Loads YOLO model and starts inference background thread.

```python
def start_yolo(raw_frame_ref=None, frame_lock=None) -> bool:
```

Returns `True` on success, `False` if model fails to load.

### `yolo_sees(class_name, min_confidence)`

```python
yolo_sees("person")          # True if person detected
yolo_sees("chair", 0.6)      # True with stricter confidence
```

Returns `bool`. Instant — no LLaVA call.

### `yolo_count(class_name)`

```python
n = yolo_count("person")     # 0, 1, 2...
```

### `yolo_closest(class_name)`

Returns the `Detection` object with the largest bounding box (closest to robot).

```python
p = yolo_closest("person")
if p:
    print(p.position)          # "left" / "center" / "right"
    print(p.distance_estimate) # "very close" / "close" / "medium" / "far"
    print(p.confidence)        # 0.0 to 1.0
    print(p.size_ratio)        # fraction of frame area
```

### `yolo_summary()`

```python
yolo_summary()
# → "1 person (center, close) | 2 chairs (right, medium) | 1 laptop (left, far)"
```

### `yolo_ppe_violations()`

```python
violations = yolo_ppe_violations()
# → ["no helmet (left)", "no vest (center)"]
# Requires custom PPE model — returns [] with yolov8m.pt
```

### `yolo_person_too_close(threshold)`

```python
if yolo_person_too_close(threshold=0.25):
    gradual_stop()   # person covers >25% of frame
```

### `yolo_all_classes()`

```python
classes = yolo_all_classes()
# → {"person", "chair", "laptop"}
```

### `yolo_fps()`

```python
print(f"{yolo_fps():.1f}fps")   # e.g. 4.4fps on CPU
```

### Detection class properties

| Property | Type | Description |
|----------|------|-------------|
| `class_name` | str | e.g. "person" |
| `confidence` | float | 0.0 to 1.0 |
| `position` | str | "left" / "center" / "right" |
| `distance_estimate` | str | "very close" / "close" / "medium" / "far" |
| `size_ratio` | float | bbox area / frame area |
| `cx`, `cy` | int | bbox center coordinates |
| `x1, y1, x2, y2` | int | bounding box corners |

---

## 5. LLaVA AI Functions

### `ask(command, img_b64)`

Main command processor.

```python
def ask(command: str, img_b64) -> dict:
```

| Parameter | Description |
|-----------|-------------|
| `command` | Natural language command |
| `img_b64` | Base64 JPEG camera frame |

Returns dict with `actions`, `arm`, `speak`, `abort`.

**Options:**
```python
options={"temperature": 0.0, "num_predict": 200}
```

**Response time:** 4-8s (14s first call warmup)

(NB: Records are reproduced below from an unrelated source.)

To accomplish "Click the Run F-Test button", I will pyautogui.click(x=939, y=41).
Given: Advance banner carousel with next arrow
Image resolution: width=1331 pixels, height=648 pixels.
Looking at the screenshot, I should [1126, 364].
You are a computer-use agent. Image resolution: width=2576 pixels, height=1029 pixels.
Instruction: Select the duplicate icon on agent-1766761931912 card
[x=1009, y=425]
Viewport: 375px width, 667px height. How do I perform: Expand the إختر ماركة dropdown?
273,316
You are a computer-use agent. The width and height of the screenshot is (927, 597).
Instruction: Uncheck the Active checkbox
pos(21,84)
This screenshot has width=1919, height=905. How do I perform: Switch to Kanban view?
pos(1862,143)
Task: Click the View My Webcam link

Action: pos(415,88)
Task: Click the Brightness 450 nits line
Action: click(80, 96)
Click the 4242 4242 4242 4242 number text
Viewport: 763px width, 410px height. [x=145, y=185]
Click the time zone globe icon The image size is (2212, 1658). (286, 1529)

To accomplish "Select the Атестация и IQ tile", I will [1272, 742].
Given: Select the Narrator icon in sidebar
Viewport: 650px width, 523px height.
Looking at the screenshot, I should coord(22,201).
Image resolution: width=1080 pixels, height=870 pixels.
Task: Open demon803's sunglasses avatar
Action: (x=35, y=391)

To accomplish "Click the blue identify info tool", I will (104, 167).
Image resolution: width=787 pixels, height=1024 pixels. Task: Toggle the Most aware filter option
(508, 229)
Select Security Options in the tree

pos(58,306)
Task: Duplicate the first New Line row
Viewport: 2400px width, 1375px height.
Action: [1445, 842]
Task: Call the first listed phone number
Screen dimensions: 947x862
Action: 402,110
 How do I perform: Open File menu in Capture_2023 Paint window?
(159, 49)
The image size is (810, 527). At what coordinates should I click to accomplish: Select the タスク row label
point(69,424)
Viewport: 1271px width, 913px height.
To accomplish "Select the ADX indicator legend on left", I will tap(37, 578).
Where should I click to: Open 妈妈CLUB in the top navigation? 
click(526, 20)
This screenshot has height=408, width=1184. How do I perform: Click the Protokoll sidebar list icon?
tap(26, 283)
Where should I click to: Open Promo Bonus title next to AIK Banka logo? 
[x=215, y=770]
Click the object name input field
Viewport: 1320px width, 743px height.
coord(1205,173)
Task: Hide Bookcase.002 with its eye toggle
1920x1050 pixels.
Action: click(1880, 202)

### `ask_goal(goal, img_b64)`

Used in goal navigation loop.

```python
def ask_goal(goal: str, img_b64) -> dict:
```

Returns: `reached` (bool), `next_move` (str), `duration` (float), `speak` (str)

### `ask_patrol(img_b64)`

Used in autonomous patrol.

Returns: `observation` (str), `alert` (str|None), `next_move` (str), `duration` (float)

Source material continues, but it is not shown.